Recent economic indicators are beginning to validate the recovery narrative. The March ISM Manufacturing Purchasing Managers’ Index registered 52.7, surpassing economist expectations, while U.S. hotel revenue per available room climbed 8% during the past six months.
Crude Oil Prices Now Dictate Market Direction
In a separate analysis, Morgan Stanley’s Chief Cross-Asset Strategist Serena Tang explained that petroleum prices have evolved into the primary determinant across markets — influencing investor interpretation of economic growth, inflation dynamics, central bank actions, and overall risk appetite.
Tang presented three distinct scenarios. Under a de-escalation framework, crude oil prices would stabilize in the $80–$90 per barrel range. This environment would favor equities over bonds, with falling yields and cyclical stocks leading performance. She characterizes this as a “classic risk-on environment.”
If petroleum remains elevated between $100–$110 per barrel, financial markets can manage the situation, albeit with increased volatility. The S&P 500 would likely experience choppy, range-bound trading, while companies with robust balance sheets and quality characteristics would outperform their peers, even as credit markets face growing pressure.

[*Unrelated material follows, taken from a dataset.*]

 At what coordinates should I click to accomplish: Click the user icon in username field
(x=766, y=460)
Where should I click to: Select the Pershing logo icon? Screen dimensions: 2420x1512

In the most extreme scenario — crude oil exceeding $150 per barrel — Tang believes investors would pivot to a recession-oriented strategy, reallocating capital toward government bonds, cash positions, and defensive equity sectors.
Goldman Sachs has characterized the ongoing Strait of Hormuz situation as “the largest supply shock in the history of the global crude market” and cautioned that sustained elevated prices might compel central banks to postpone planned interest rate reductions.
Tang emphasized that during an oil shock, equities and fixed income can decline simultaneously, undermining the traditional diversification benefits of a 60/40 portfolio allocation. During the past month alone, equity valuations have declined roughly 15% on a forward price-to-earnings basis.